Contra Irma, por cantar “sou branca para os pretos, para os brancos preta” – sendo mestiça, foi criticada por estar numa posição privilegiada em relação a quem tem a pele mais escura. Contra Carolina Deslandes, por ser a autora da letra. Contra Rita Pereira, que foi mesmo acusada de “apropriação cultural”. A atriz, que não teve disponibilidade para falar com a “Notícias Magazine”, acabaria por responder, jurando que era contra o racismo desde que se conhecia como gente, que foi “das primeiras pessoas (não afrodescendentes) a falar de racismo na TV”, que recentemente teve até uma amiga negra a ser despedida por usar tranças e que sempre honrou e respeitou a cultura africana. Ao conceito de “apropriação cultural”, retorquiu por isso com o de “admiração cultural”.

A atriz Rita Pereira partilhou um vídeo no Instagram em que surge com longas tranças, a dançar o tema “Filha da Tuga”. A publicação pretendia ser um apelo contra o racismo e a xenofobia, mas fez ricochete
(Foto: DR)

Mas o tema seguiu vivo, dando até origem a uma carta aberta no jornal “Público”, com várias figuras mais ou menos mediáticas e associações a subscreverem uma missiva em que se aponta o dedo à “comunicação social e à branquitude” por alegadamente se terem apressado “a despolitizar e a ridicularizar” o debate público em torno da questão, “mostrando como a experiência negra tende a ser desprezada e negada na sociedade portuguesa”. Mafalda Fernandes, ativista antirracista, autora da página de Instagram “Quotidiano de uma negra” e uma das vozes mais críticas na polémica que envolveu Rita Pereira, explica o que está em causa. “A questão não é tanto o uso das tranças, porque eu não vejo o uso das tranças como um problema. É o facto de serem usadas para proveito próprio, no sentido de poder ter um ar exótico e diferente da norma, e sem qualquer tipo de crédito. Sendo que neste caso ela [Rita Pereira] tem um histórico que não ajudou. Para além de ter usado a palavra ‘n word’ [adotada pela comunidade negra como forma de empoderamento para combater a opressão], faz muito “blackfishing” [termo pejorativo usado para descrever o comportamento de artistas brancos que procuram imitar a aparência dos negros], já tem um histórico de microagressões racistas.” Mafalda aponta ainda o dedo à própria música. “Há ali um conjunto de coisas que correram mal.
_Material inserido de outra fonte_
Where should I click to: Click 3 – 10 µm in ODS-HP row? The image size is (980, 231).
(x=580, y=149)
É certo que pretende retratar a vivência da Irma, mas só o facto de ter escolhido uma pessoa branca para escrever a música e falar da vida dela, quando andamos sempre a pedir para ter voz, não faz sentido. E depois a própria letra, que é uma letra racista, com vários problemas. Mesmo o facto de a pessoa em causa nunca ter assumido até hoje a sua negritude e ter escolhido aquele momento e aquela forma para o fazer é discutível.”

A posição convida à reflexão sobre os limites da apropriação cultural, definida, segunda o dicionário de Cambridge, como “o ato de usar coisas de uma cultura que não é a sua, sem mostrar que se entende ou respeita essa cultura”. O termo terá sido utilizado pela primeira vez em contexto académico, ainda na década de 1980, para abordar questões relacionadas com o colonialismo e as relações com as minorias. Mas do contexto académico passou para a cultura popular e a discussão tem vindo a ganhar fôlego. Por um lado, os críticos da apropriação cultural, como Mafalda Fernandes, que entendem que ela está associada a uma omissão dos significados originais, a uma apropriação leviana, a uma intenção de lucrar com a mesma. E por consequência a uma obliteração dos verdadeiros protagonistas de uma cultura.
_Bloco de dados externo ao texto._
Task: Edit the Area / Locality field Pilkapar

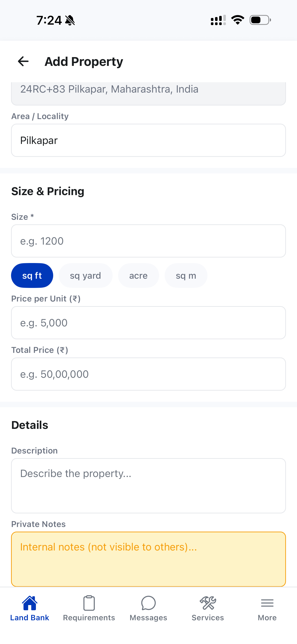Action: [x=149, y=140]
Por outro, os que consideram que esta tese redunda num extremismo que “procurando servir uma boa causa, a prejudica”. É isso que entende o historiador João Pedro Marques. “Quando as pessoas que combatem o racismo, que obviamente é uma causa justa, fazem finca-pé em questões como esta, acabam por dar tiros no pé. Este exagero argumentativo e esta hipersensibilidade em relação a qualquer coisa que toque nas culturas associadas é idiota e vira a opinião pública contra eles”, atira, corrosivo. Para o autor, a apropriação cultural “é qualquer coisa que existe desde que temos registo histórico entre povos e culturas, algo de humano e inevitável”. “E fazer das coisas um monopólio de um determinado povo, num Mundo aberto, que contacta e interage entre si, parece-me ridículo.” João Pedro Marques distingue, no entanto, casos como aquele que envolveu a camisola poveira, em que a estilista norte-americana Tory Burch criou uma camisola de lã a imitar a veste típica da cidade nortenha. “Aí havia um intuito comercial, essa estilista patenteou o produto como se fosse seu e iria vendê-lo.”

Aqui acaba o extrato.